Pada Mei 2019 total ekspor minyak sawit Indonesia mencapai 2,79 juta ton atau naik 14 persen dibandingkan dengan total ekspor pada bulan sebelumnya.
Sementara itu total ekspor khusus CPO dan turunannya (tidak termasuk oleochemical dan biodiesel) pada April 2019 mencatatkan penurunan 27 persen atau dari 2,76 juta ton di Maret menurun menjadi 2,01 juta ton di April.
Sementara pada bulan Mei total ekspor tercatat mencapai 2,40 juta ton atau meningkat 18 persen dibandingkan dengan bulan sebelumnya. Beralih kepada penyerapan Biodiesel di dalam negeri. Sepanjang April serapan biodiesel di dalam negeri hanya mampu mencapai 516 ribu ton atau terkikis 2% dibandingkan Maret lalu.
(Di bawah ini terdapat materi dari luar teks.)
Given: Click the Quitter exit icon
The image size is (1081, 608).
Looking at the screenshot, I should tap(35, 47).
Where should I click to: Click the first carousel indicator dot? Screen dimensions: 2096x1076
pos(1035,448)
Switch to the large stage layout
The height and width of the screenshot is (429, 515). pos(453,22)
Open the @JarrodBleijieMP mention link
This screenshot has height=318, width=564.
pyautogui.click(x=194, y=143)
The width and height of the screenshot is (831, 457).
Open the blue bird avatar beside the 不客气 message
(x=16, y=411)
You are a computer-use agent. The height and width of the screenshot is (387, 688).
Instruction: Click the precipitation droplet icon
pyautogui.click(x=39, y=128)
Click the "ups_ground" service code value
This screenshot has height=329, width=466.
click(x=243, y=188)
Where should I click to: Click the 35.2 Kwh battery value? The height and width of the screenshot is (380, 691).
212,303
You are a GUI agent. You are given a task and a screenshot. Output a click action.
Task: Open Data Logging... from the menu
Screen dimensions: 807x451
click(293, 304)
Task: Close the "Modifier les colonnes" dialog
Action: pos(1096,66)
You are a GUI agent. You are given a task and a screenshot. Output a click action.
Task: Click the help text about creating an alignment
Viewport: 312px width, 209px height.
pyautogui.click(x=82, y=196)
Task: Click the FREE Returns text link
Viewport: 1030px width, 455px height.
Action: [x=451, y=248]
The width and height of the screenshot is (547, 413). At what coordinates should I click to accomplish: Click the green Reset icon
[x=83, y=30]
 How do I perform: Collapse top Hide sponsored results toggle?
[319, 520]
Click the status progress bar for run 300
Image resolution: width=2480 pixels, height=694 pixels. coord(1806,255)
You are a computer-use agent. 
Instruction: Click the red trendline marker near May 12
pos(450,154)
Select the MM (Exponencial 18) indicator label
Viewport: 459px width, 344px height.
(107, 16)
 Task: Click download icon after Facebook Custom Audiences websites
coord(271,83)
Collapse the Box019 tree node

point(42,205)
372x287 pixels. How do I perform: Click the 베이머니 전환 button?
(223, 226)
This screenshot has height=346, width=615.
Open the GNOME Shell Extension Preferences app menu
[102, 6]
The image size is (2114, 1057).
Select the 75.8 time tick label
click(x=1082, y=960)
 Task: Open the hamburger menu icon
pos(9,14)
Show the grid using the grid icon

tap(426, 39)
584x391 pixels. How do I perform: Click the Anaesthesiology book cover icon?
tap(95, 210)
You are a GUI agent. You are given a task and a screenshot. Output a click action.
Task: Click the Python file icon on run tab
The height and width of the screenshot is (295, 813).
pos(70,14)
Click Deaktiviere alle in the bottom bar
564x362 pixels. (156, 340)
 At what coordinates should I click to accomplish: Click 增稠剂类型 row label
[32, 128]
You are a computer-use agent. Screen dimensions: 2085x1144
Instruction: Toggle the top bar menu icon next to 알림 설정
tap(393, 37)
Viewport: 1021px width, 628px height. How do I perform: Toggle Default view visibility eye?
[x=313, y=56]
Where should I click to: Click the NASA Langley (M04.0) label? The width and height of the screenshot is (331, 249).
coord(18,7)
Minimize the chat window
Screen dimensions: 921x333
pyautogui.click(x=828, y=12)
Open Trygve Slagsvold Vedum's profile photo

Pada Mei ini serapan menunjukkan progress yang positif yaitu mencapai 557 ribu ton atau terkerek 8% dibandingkan April.
Melihat dinamika pasar global yang terus bergejolak terutama sentimen regulasi dari negara tujuan ekspor, berkombinasi dengan cukup tingginya stock di Malaysia dan Indonesia, Pemerintah Indonesia diharapkan dapat segera mengakselerasi implementasi B30 segera setelah road test atau uji coba kendaraan selesai dilakukan di Oktober 2019.